*EXERCISE OBJECTIVE:* When duplicating the records beneath this instruction, omit every picture and keep all else exact.

*RAW DATA:*
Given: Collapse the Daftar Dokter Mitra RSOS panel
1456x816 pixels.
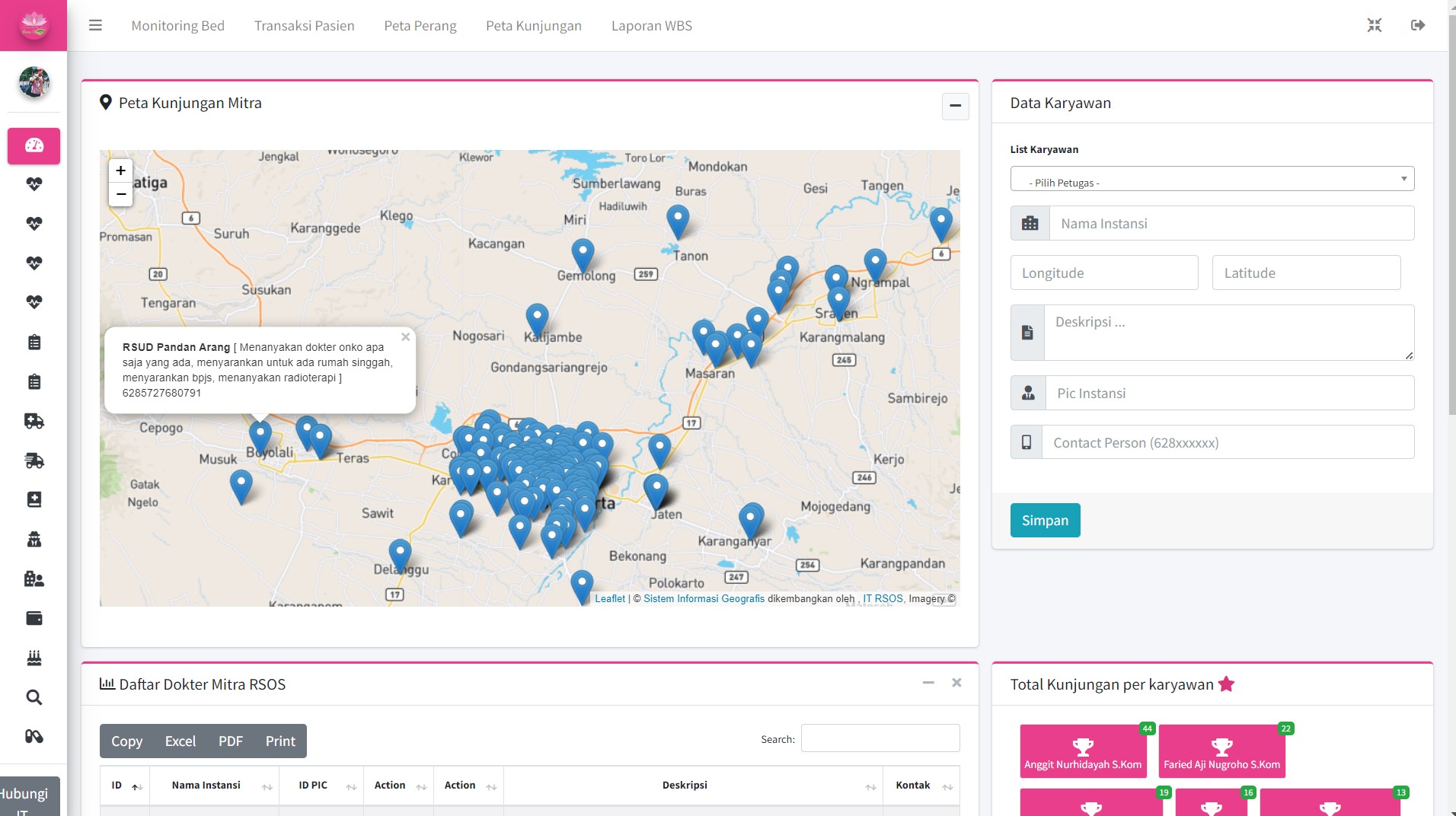Looking at the screenshot, I should 928,683.
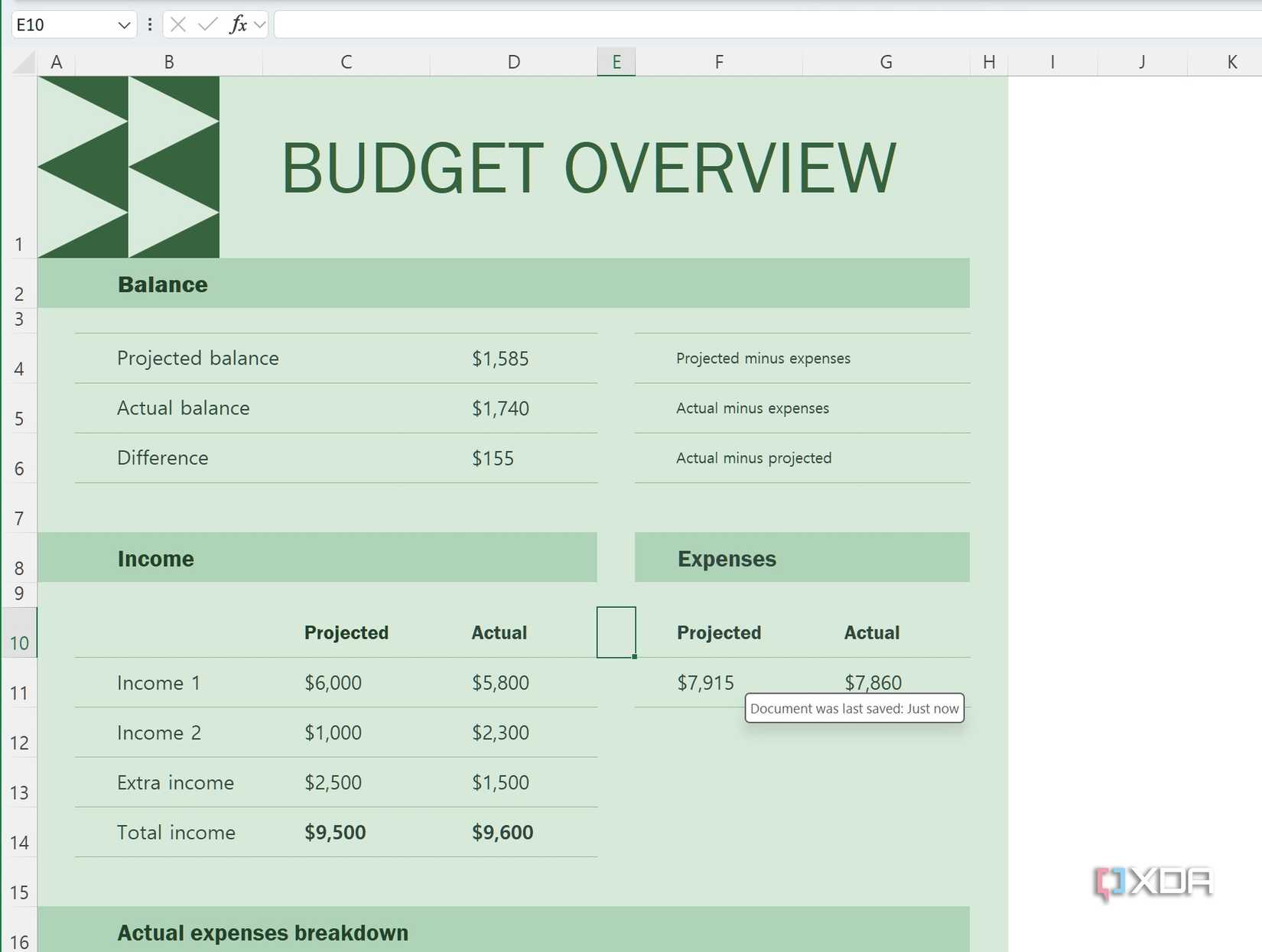Click the Select All corner triangle
This screenshot has height=952, width=1262.
[24, 62]
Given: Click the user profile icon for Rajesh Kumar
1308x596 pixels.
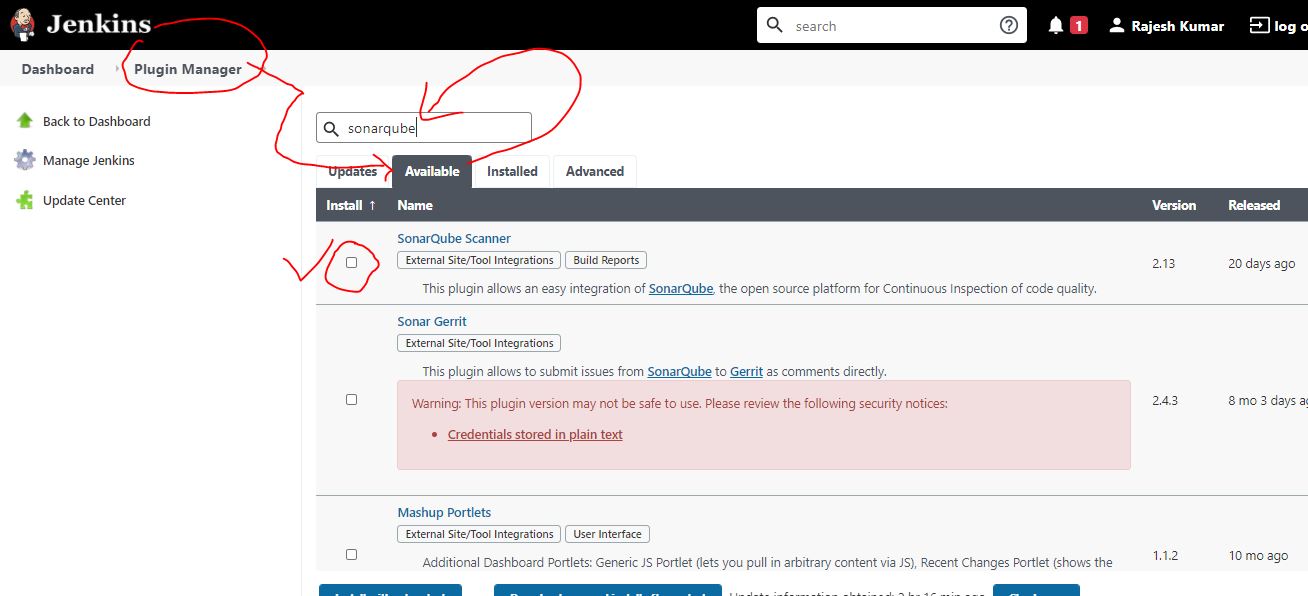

*EXERCISE ANSWER:*
Given: Collapse the Daftar Dokter Mitra RSOS panel
1456x816 pixels.
Looking at the screenshot, I should 928,683.
Click the Select All corner triangle
This screenshot has height=952, width=1262.
[24, 62]
Given: Click the user profile icon for Rajesh Kumar
1308x596 pixels.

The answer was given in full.